Sementara itu, dalam sebuah riwayat yang diriwayatkan oleh Ibnu Abbas, Syits dikatakan memiliki saudara kembar:
“Hawa melahirkan (putra) Adam, Syits dan saudara perempuannya Azurah. Dia dipanggil ‘Hadiah dari Allah,’ (sebuah nama) yang berasal dari Habil. Ketika Hawa melahirkannya, Jibril berkata kepadanya: ‘Ini adalah pemberian Allah untuk menggantikan Habil.’ (Nama Syits) adalah Syits dalam bahasa Arab, Shath dalam bahasa Syriac, dan Shith dalam bahasa Ibrani. Dia adalah pewaris Adam. Pada hari Syits dilahirkan untuknya, Adam sudah berusia 130 tahun.”
Diriwayatkan oleh Muhammad bin Ishaq:
“Diriwayatkan – Wallahu a’lam! – ketika Adam hampir wafat, dia memanggil putranya Syits dan menunjuknya untuk menjadi pewarisnya. Dia mengajarinya jam malam dan siang dan menunjukkan kepadanya bagaimana para makhluk harus beribadah di setiap jamnya. Dia memberitahukannya bahwa dalam setiap jamnya terdapat makhluk yang dikhususkan beribadah di dalamnya.
“Kemudian dia berkata kepadanya: ‘Anakku, air bah akan berada di bumi dan bertahan selama tujuh tahun.’ Dia menuliskan surat wasiat untuknya. Syits diriwayatkan merupakan pewaris ayahnya, Adam, jadi setelah kematian Adam, kepemimpinan politik jatuh padanya. Menurut sebuah tradisi kewenangan Rasulullah, Allah SWT memberikan 50 shahifah (kitab) kepada Syits.”

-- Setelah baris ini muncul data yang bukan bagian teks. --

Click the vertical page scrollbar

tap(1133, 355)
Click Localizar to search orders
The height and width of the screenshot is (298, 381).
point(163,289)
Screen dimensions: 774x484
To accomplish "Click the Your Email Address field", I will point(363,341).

Diriwayatkan oleh Abu Dzar al-Ghifari:
“Aku berkata: ‘Wahai Rasulullah! Berapa banyak kitab yang Allah SWT berikan?’ Dia menjawab: ‘104. Allah SWT memberikan 50 shahifah kepada Syits.’”

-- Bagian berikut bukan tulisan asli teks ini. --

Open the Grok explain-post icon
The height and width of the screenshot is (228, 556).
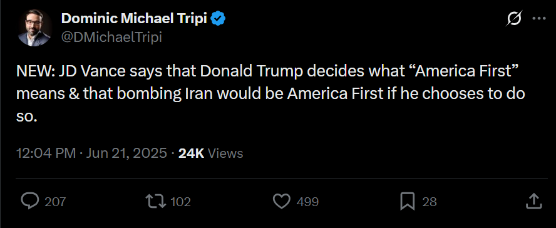point(513,18)
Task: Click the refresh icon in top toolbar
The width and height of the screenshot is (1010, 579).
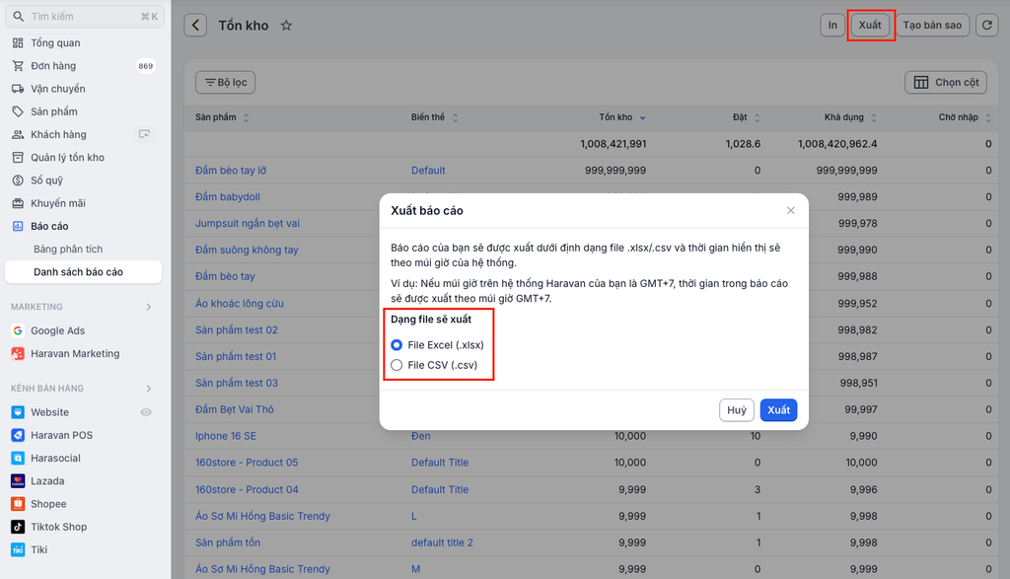Action: pos(986,26)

Menurut al-Tabari, seluruh anak-anak Adam hari ini silsilahnya kembali kepada Syits. Itu karena seluruh keturunan anak Adam lainnya, kecuali dari jalur Syits, telah lenyap sepenuhnya, dan tidak satu pun dari mereka yang tersisa. Dengan demikian, silsilah semua manusia hari ini kembali kepada Syits.

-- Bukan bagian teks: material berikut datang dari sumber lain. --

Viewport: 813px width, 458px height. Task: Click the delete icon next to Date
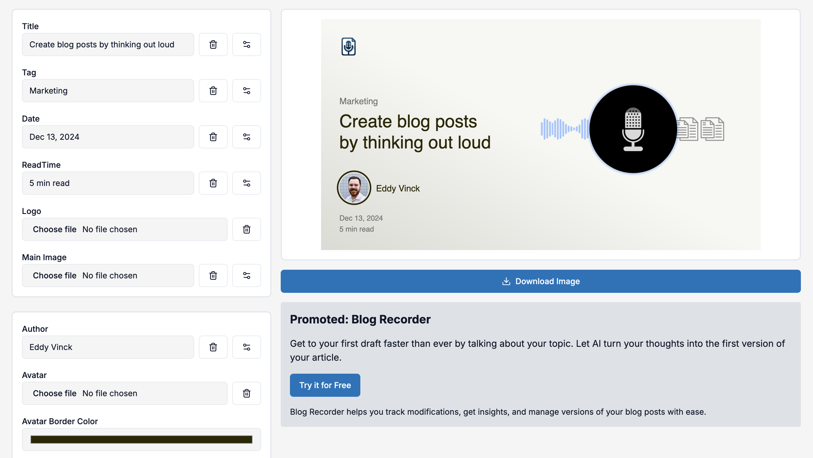point(213,136)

Selanjutnya Syits diriwayatkan tinggal di Mekah, melakukan ziarah (haji) dan ziarah yang lebih rendah (umrah) sampai dia meninggal. Dia melengkapi shahifah (kitab) – dari Adam – yang diwahyukan oleh Allah kepadanya dan bertindak sesuai dengan isinya. Dia kemudian membangun Kabah dengan batu dan tanah liat.
Diriwayatkan oleh Muhammad bin Ishaq:
“Putra Adam, Syits, menikahi saudara perempuannya, anak perempuan Adam, Hazurah. Dia melahirkan putranya, Yanish (atau disebut Enosh dalam Taurat), dan putrinya, Na’mah. Syits berusia 105 tahun saat itu. Setelah kelahiran Yanish, dia hidup sampai 807 tahun lagi.” (PH)
Bersambung ke:
Sebelumnya:
Kisah Tentang Adam (15): Hubungan Iblis dengan Anak-anak Adam
Catatan:
Seluruh artikel ini merupakan penceritaan ulang dari buku Al-Ṭabari, Taʾrīkh al-Rusūl wa al-Mulūk: Volume 1, diterjemahkan ke bahasa Inggris oleh Franz Rosenthal (State University of New York Press: New York, 1989), hlm 322-325 dan 335-336. Adapun informasi lainnya dicantumkan dalam catatan kaki.
Catatan Kaki:
[1] Hadist ini dipertimbangkan sebagai penjelasan dari Q.S Asy-Syura Ayat 51 yang berbunyi: “Dan tidak mungkin bagi seorang manusiapun bahwa Allah berkata-kata dengan dia kecuali dengan perantaraan wahyu atau dibelakang tabir atau dengan mengutus seorang utusan (malaikat) lalu diwahyukan kepadanya dengan seizin-Nya apa yang Dia kehendaki. Sesungguhnya Dia Maha Tinggi lagi Maha Bijaksana.”